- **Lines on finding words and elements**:

• • • • • • •

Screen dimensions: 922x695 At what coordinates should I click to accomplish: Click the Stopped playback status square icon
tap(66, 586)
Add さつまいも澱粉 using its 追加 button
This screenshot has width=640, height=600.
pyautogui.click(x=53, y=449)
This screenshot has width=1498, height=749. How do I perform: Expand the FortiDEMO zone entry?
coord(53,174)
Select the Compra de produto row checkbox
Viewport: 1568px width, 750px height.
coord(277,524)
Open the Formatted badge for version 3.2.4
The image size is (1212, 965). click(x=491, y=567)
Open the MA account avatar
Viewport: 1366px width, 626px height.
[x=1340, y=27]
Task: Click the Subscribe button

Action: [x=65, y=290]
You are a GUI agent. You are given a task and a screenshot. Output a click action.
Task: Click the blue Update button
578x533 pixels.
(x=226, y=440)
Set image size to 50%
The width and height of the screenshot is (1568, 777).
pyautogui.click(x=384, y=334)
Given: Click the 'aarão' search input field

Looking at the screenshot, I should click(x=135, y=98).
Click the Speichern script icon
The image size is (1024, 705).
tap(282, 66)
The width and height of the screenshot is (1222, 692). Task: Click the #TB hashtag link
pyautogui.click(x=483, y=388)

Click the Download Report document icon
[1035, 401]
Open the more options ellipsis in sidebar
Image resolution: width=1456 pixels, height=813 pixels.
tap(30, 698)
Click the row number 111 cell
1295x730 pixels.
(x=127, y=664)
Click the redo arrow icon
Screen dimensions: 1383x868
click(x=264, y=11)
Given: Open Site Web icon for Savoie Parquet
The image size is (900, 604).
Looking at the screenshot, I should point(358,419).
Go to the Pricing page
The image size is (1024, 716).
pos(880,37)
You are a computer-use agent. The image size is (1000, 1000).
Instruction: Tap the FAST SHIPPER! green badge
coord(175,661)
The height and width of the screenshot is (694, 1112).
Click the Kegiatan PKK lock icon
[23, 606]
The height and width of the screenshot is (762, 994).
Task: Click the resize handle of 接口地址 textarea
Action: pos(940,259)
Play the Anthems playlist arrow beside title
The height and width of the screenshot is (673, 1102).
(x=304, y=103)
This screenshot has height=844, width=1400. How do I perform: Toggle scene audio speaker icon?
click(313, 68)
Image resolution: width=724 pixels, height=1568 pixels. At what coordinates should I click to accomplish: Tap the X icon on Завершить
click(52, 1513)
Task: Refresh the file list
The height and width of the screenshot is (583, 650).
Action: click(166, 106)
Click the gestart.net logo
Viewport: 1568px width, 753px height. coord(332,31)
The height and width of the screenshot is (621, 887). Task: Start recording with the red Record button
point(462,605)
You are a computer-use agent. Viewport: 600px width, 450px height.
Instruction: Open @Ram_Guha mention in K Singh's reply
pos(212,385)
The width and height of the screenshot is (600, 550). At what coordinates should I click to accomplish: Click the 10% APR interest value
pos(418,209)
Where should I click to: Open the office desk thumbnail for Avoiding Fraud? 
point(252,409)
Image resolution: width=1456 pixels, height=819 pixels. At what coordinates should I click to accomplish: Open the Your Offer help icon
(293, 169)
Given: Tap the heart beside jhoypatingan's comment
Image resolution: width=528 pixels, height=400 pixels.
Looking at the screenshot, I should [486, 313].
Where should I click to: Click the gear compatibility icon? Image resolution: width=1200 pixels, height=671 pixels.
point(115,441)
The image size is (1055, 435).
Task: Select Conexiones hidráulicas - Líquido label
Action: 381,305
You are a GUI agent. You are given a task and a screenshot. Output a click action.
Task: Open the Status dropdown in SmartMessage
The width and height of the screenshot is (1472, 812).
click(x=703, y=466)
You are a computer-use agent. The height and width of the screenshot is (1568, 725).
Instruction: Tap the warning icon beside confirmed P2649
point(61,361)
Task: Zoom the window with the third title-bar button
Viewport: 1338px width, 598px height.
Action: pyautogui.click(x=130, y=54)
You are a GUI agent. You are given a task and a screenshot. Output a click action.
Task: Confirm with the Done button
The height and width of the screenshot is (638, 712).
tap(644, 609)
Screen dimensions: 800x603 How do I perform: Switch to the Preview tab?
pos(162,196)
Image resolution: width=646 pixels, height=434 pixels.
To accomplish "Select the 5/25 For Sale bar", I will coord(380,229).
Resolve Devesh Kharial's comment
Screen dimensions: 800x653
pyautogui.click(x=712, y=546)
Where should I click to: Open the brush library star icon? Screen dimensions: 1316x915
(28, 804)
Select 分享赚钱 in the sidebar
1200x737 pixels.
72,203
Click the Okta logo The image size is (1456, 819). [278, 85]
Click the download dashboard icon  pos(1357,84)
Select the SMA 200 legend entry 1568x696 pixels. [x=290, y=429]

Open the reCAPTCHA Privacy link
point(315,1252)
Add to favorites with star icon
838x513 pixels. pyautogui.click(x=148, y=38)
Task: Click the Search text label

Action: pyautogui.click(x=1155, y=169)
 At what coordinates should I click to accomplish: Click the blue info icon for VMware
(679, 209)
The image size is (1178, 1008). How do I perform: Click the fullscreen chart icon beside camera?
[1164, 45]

• • • • • • •

- **Work instructions**:
Copy the stretch of lines above from the line containing "Where should I click to: Open the office" through the line containing "Action: 381,305", keeping each line unchanged.

- **Reply to the task**:
Where should I click to: Open the office desk thumbnail for Avoiding Fraud? 
point(252,409)
Image resolution: width=1456 pixels, height=819 pixels. At what coordinates should I click to accomplish: Open the Your Offer help icon
(293, 169)
Given: Tap the heart beside jhoypatingan's comment
Image resolution: width=528 pixels, height=400 pixels.
Looking at the screenshot, I should [486, 313].
Where should I click to: Click the gear compatibility icon? Image resolution: width=1200 pixels, height=671 pixels.
point(115,441)
The image size is (1055, 435).
Task: Select Conexiones hidráulicas - Líquido label
Action: 381,305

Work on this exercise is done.